How could the autonomous vehicle impact car design? It’s a question brewing in design circles worldwide. Paul Snyder, Chair of the College for Creative Studies’ Transportation Design program, offers his thoughts.
Sex may in some way explain the fierce resistance of auto enthusiasts and practitioners to view future transportation through any other lens than one framed by history, the racetrack, the concourse, or the auction. In other words, an extreme interest in cars — like many passions and pastimes — is core to our identities. Like with sex, we have nostalgia and desire with our best, our worst and our fantasy.
These were my thoughts recently, following a panel discussion I participated in on the subject of the autonomous vehicle’s impact on car design. I was surprised by the reaction I received after my avocation of the ‘sexy box’ as the future of transportation. Even the product designer next to me responded with a defense of the perfectly proportioned car.
Yet as a matter of efficiency, practicality and inevitability, the ‘box’ is very much in the future of transportation design, and its value as ‘sexy’ is simply a matter of who wants it and who designs it — something to be considered not in the same ways we are used to.
As an avatar, it can still enhance our sense of identity, like arriving with an attractive or important partner on our arm. Simply put, the derision of future mobility as appliance won’t happen unless we as visual stakeholders allow it to. I think it’s safe to say nobody wants future mobility solutions to look like rolling toasters or huge happy gumdrops.

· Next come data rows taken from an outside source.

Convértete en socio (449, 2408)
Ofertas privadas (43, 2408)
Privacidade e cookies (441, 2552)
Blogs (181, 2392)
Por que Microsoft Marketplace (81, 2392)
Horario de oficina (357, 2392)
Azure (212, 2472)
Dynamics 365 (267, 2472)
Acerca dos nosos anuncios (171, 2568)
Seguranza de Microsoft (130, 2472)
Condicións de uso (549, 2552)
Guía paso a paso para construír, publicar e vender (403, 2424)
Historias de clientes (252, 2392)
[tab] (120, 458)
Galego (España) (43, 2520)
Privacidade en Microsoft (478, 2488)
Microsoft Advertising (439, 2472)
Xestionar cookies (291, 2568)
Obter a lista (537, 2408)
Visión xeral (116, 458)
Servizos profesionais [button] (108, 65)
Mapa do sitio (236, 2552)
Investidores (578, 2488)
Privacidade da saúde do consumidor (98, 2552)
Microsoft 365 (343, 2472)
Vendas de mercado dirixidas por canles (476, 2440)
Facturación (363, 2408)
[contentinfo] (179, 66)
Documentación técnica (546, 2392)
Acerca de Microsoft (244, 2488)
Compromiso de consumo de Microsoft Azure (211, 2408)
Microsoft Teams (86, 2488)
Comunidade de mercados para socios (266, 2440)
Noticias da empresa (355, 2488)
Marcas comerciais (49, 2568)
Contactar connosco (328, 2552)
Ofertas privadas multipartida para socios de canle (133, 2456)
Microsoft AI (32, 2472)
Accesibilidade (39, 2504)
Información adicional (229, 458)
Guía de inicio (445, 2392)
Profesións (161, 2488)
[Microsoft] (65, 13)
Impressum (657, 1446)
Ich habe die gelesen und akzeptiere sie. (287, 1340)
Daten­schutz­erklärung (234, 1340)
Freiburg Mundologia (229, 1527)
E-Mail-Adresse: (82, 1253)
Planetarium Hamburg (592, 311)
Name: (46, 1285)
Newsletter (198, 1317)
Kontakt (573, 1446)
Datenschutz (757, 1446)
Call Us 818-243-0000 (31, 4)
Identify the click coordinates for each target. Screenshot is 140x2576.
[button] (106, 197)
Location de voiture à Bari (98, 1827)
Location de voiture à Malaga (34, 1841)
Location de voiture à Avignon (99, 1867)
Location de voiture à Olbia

In contrast, there have recently been several successful examples of the ‘sexy box’ volume, though none addressing the truly minimized footprint only required to carry four people in comfort and style. Length is easy.
Take for example the Mercedes Vision Tokyo concept, which nicely explores “sensual purity” extending up into a rapidly disappearing need for conventional glazing. Then, most surprising at the Detroit auto show, was the retro-futurist Volkswagen I.D. Buzz concept, wrapping an autonomous vehicle interior in another romantic riff on the summer of love icon.
For the most part, however, these concepts have yet to really separate themselves from the vocabulary and architectures of vehicles past. In order to accomplish this, perhaps it’s time we more seriously consider it a simple challenge of scale, new opportunities and the projection of ourselves into the future. Because the future — like the need for transportation and sex — is unavoidable.